Catalina Correa -dicen- ingresó al monasterio de las Carmelitas Descalzas caminando sobre láminas de oro.
Su abuelo, Francisco Correa, un hombre acaudalado de la época, no escatimó en gastos para entregar a la niña a los brazos del Señor. Organizó una procesión multitudinaria y contrató tantos músicos como existían en la ciudad para acompañarla hasta las puertas del convento.
Catalina, con sus 16 años, arrastró un hermoso vestido blanco por las angostas calles de Arequipa. Parecía una novia, una santa, un ángel tal vez.

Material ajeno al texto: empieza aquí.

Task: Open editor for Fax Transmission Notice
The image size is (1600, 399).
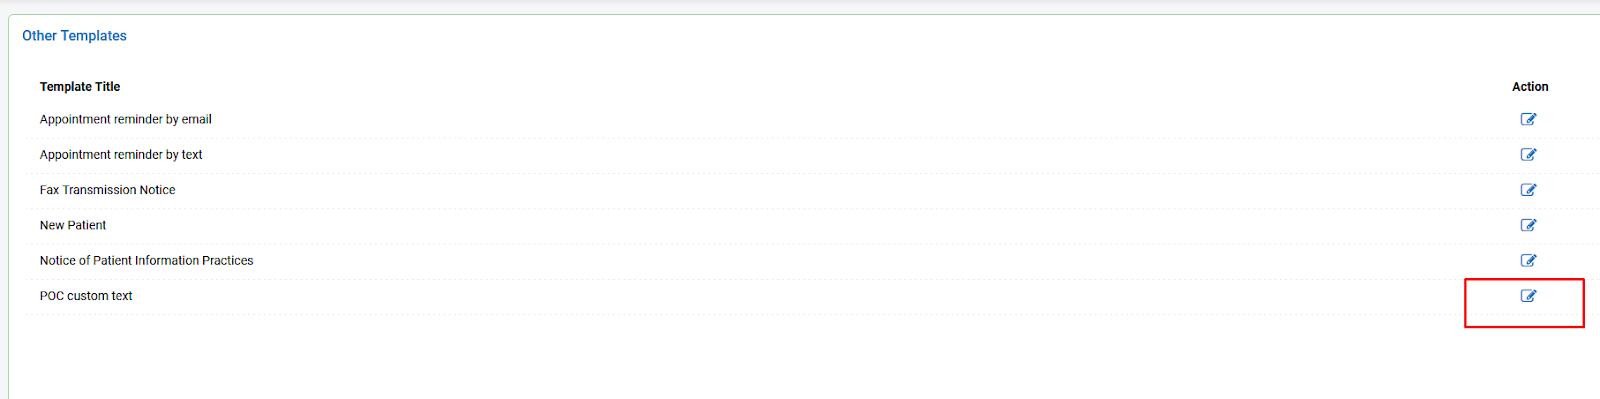Action: (1528, 190)
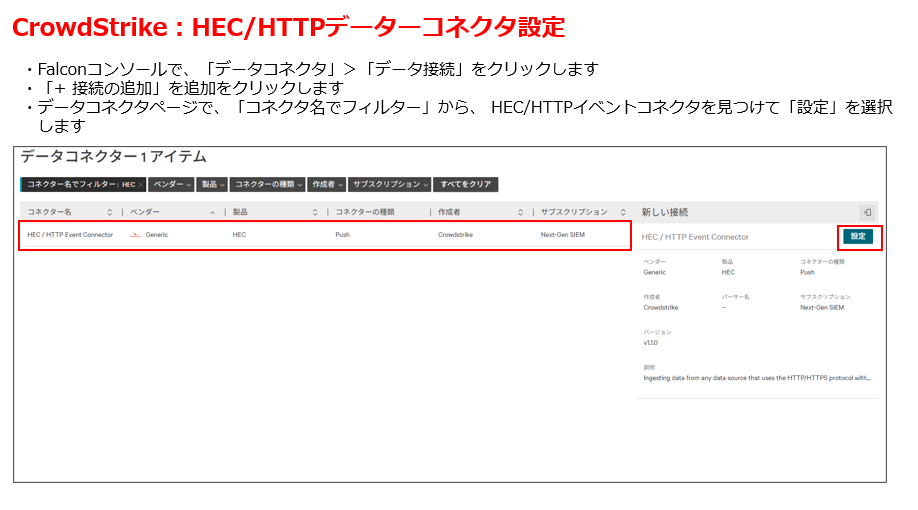Click the 設定 button for the connector
The width and height of the screenshot is (918, 510).
click(x=857, y=236)
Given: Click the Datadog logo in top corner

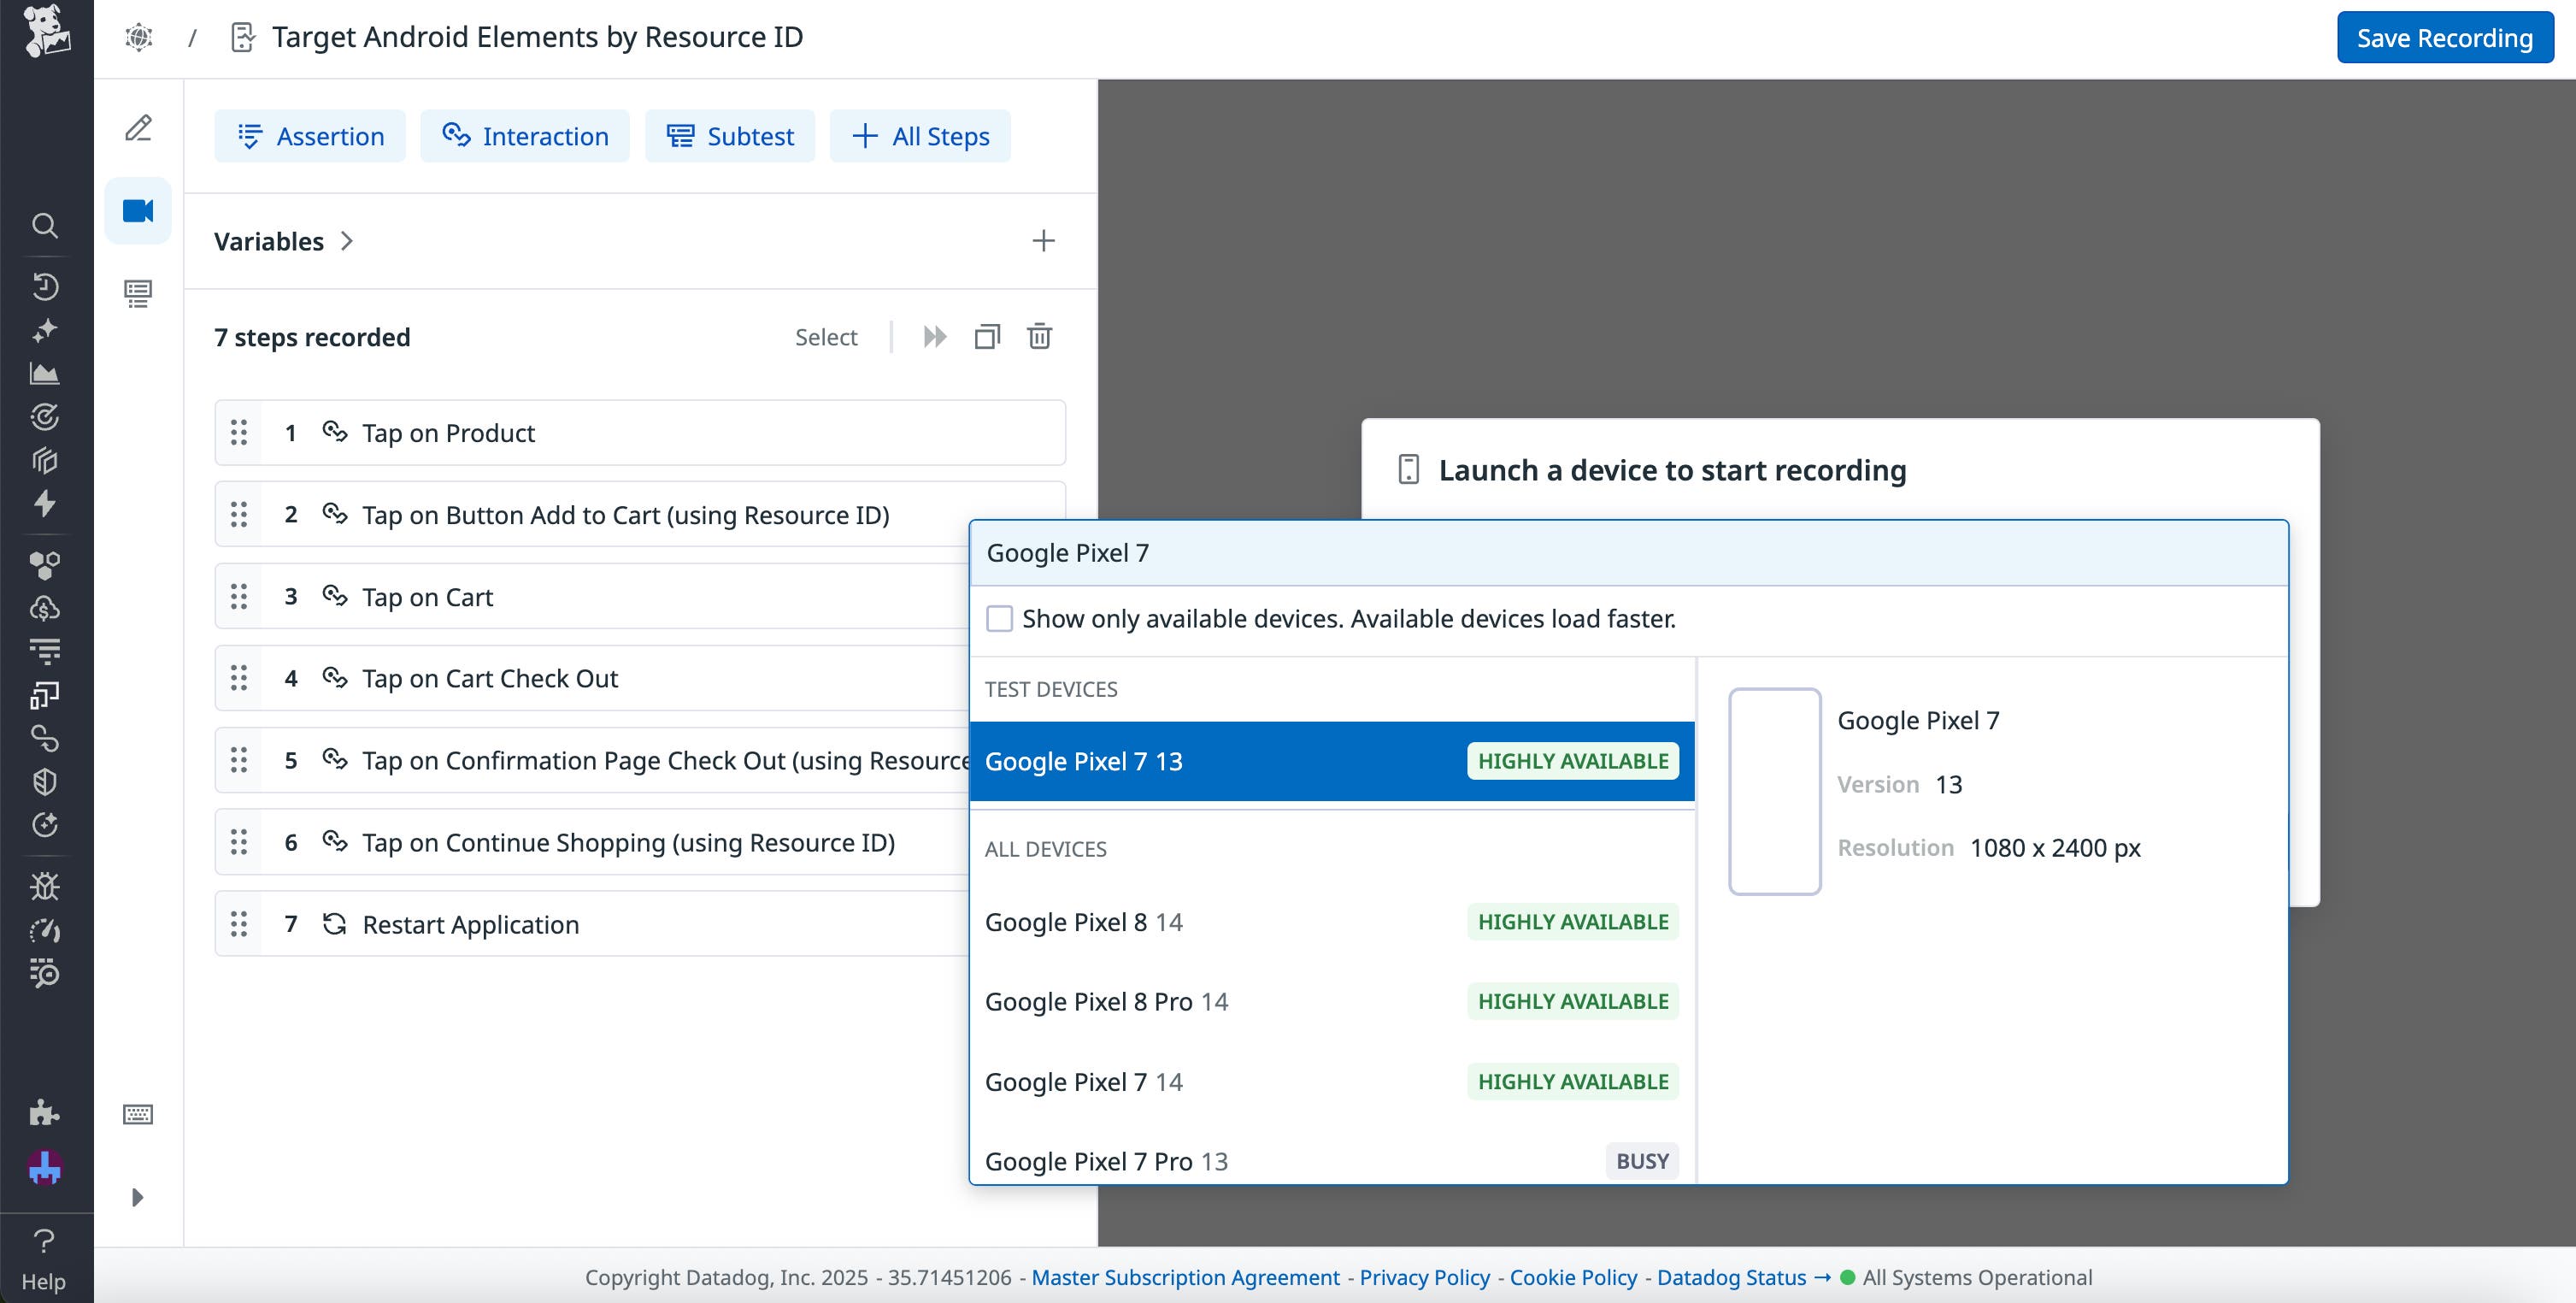Looking at the screenshot, I should tap(46, 32).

Un grupo de hombres avanzaba delante de ella colocando las láminas de oro sobre la calle. “No -le había dicho su abuelo días antes-, mi nieta no pisará la calle. Irá de su casa al convento, sin pecado”.

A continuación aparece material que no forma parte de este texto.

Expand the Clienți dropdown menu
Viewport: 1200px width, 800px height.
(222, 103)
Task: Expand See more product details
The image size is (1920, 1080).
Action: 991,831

La pequeña Catalina debía estar emocionada. Ingresar a la congregación de las Carmelitas Descalzas no había sido tarea fácil. En el monasterio Santa Teresa solo podían haber 21 monjas, no más, y casi siempre estaban completas.
Años antes, escuchar el repicar de las campanas anunciando la muerte de una monja, animaba el corazón de Catalina. Apuraba a sus sirvientes al convento para solicitar la plaza disponible, pero usualmente llegaban tarde. Tuvieron que pasar varios años para que finalmente la admitieran.
Así, el año 1748, Catalina Luzar y Correa murió al mundo para servir a Dios. Aquel día, cuando las pesadas puertas del monasterio se cerraron tras ella, renunció a su familia, los lujos e incluso a su nombre de pila. Desde entonces la conocerían como Catalina del Corazón de Jesús.
Francisco Correa pagó la dote convenida a la congregación y en agradecimiento a la providencia regaló la lujosa pileta de alabastro del Claustro de las Oficinas, la pila de agua bendita del Coro Bajo, el altar de la Sala Capitular y más.
Más tarde, cuando el anciano falleció, la madre Catalina recibió una cuantiosa herencia que invirtió en la construcción del Claustro del Noviciado y una ermita interior.
Catalina no es una santa, pero las Carmelitas Descalzas la recuerdan como una mujer extraordinaria. Tanto así que conservan un retrato de ella antes de su noviciado. Ninguna otra religiosa tuvo ese privilegio.
Asimismo, en este monasterio es posible encontrar pinturas del siglo XVII y un mural imponente en la Sala Capitular que data del sigo XVIII. “Lo curioso de estos murales es que no tienen temáticas cristianas, como se ve en otros conventos, solo cumplen una función decorativa”, acotó el especialista.
Sin duda, este museo es el lugar ideal para encontrar sorprendentes historias.